(Click-target data)
···
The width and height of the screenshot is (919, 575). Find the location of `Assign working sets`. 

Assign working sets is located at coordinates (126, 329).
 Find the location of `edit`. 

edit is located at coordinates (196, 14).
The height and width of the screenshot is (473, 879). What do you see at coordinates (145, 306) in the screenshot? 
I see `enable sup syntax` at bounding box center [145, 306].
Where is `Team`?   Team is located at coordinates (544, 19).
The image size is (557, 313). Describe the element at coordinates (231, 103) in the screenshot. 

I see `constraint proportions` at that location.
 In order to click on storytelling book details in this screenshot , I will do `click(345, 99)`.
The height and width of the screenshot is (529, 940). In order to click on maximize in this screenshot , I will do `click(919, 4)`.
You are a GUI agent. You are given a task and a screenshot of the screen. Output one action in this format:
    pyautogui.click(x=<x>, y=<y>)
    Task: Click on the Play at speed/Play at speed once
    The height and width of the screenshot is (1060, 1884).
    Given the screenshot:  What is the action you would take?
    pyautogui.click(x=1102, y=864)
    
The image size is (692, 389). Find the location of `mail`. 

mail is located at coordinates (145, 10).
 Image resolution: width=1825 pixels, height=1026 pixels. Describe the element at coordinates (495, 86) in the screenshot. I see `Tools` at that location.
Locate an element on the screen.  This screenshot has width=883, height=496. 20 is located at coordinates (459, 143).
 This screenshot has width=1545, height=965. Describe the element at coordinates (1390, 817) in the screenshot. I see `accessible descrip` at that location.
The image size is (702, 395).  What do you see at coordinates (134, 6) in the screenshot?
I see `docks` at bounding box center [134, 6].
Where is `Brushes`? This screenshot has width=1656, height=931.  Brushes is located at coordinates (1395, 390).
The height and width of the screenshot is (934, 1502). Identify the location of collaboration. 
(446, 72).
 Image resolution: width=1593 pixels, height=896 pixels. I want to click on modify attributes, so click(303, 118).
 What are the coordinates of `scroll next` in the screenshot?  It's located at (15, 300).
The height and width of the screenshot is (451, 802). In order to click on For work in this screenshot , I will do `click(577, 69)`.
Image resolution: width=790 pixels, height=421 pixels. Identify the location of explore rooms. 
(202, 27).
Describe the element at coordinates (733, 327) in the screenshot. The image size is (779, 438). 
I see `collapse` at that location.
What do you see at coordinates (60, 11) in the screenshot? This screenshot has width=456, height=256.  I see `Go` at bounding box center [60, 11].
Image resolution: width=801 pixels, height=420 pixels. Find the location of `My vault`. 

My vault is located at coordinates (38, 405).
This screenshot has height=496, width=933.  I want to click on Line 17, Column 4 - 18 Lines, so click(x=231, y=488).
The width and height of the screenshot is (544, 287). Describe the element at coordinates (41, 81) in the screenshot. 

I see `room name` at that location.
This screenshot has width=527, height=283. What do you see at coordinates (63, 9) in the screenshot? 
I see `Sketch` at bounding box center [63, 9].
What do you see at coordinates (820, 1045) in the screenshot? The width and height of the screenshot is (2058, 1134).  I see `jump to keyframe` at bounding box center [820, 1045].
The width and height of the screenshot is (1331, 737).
···
--- PROMPT ---
Can you quote every one of these lines back word for word?

--- PROBLEM SOLUTION ---
The width and height of the screenshot is (919, 575). Find the location of `Assign working sets`. 

Assign working sets is located at coordinates (126, 329).
 Find the location of `edit`. 

edit is located at coordinates (196, 14).
The height and width of the screenshot is (473, 879). What do you see at coordinates (145, 306) in the screenshot? 
I see `enable sup syntax` at bounding box center [145, 306].
Where is `Team`?   Team is located at coordinates (544, 19).
The image size is (557, 313). Describe the element at coordinates (231, 103) in the screenshot. 

I see `constraint proportions` at that location.
 In order to click on storytelling book details in this screenshot , I will do `click(345, 99)`.
The height and width of the screenshot is (529, 940). In order to click on maximize in this screenshot , I will do `click(919, 4)`.
You are a GUI agent. You are given a task and a screenshot of the screen. Output one action in this format:
    pyautogui.click(x=<x>, y=<y>)
    Task: Click on the Play at speed/Play at speed once
    The height and width of the screenshot is (1060, 1884).
    Given the screenshot:  What is the action you would take?
    pyautogui.click(x=1102, y=864)
    
The image size is (692, 389). Find the location of `mail`. 

mail is located at coordinates (145, 10).
 Image resolution: width=1825 pixels, height=1026 pixels. Describe the element at coordinates (495, 86) in the screenshot. I see `Tools` at that location.
Locate an element on the screen.  This screenshot has width=883, height=496. 20 is located at coordinates (459, 143).
 This screenshot has width=1545, height=965. Describe the element at coordinates (1390, 817) in the screenshot. I see `accessible descrip` at that location.
The image size is (702, 395).  What do you see at coordinates (134, 6) in the screenshot?
I see `docks` at bounding box center [134, 6].
Where is `Brushes`? This screenshot has width=1656, height=931.  Brushes is located at coordinates (1395, 390).
The height and width of the screenshot is (934, 1502). Identify the location of collaboration. 
(446, 72).
 Image resolution: width=1593 pixels, height=896 pixels. I want to click on modify attributes, so click(303, 118).
 What are the coordinates of `scroll next` in the screenshot?  It's located at (15, 300).
The height and width of the screenshot is (451, 802). In order to click on For work in this screenshot , I will do `click(577, 69)`.
Image resolution: width=790 pixels, height=421 pixels. Identify the location of explore rooms. 
(202, 27).
Describe the element at coordinates (733, 327) in the screenshot. The image size is (779, 438). 
I see `collapse` at that location.
What do you see at coordinates (60, 11) in the screenshot? This screenshot has width=456, height=256.  I see `Go` at bounding box center [60, 11].
Image resolution: width=801 pixels, height=420 pixels. Find the location of `My vault`. 

My vault is located at coordinates (38, 405).
This screenshot has height=496, width=933.  I want to click on Line 17, Column 4 - 18 Lines, so click(x=231, y=488).
The width and height of the screenshot is (544, 287). Describe the element at coordinates (41, 81) in the screenshot. 

I see `room name` at that location.
This screenshot has width=527, height=283. What do you see at coordinates (63, 9) in the screenshot? 
I see `Sketch` at bounding box center [63, 9].
What do you see at coordinates (820, 1045) in the screenshot? The width and height of the screenshot is (2058, 1134).  I see `jump to keyframe` at bounding box center [820, 1045].
The width and height of the screenshot is (1331, 737).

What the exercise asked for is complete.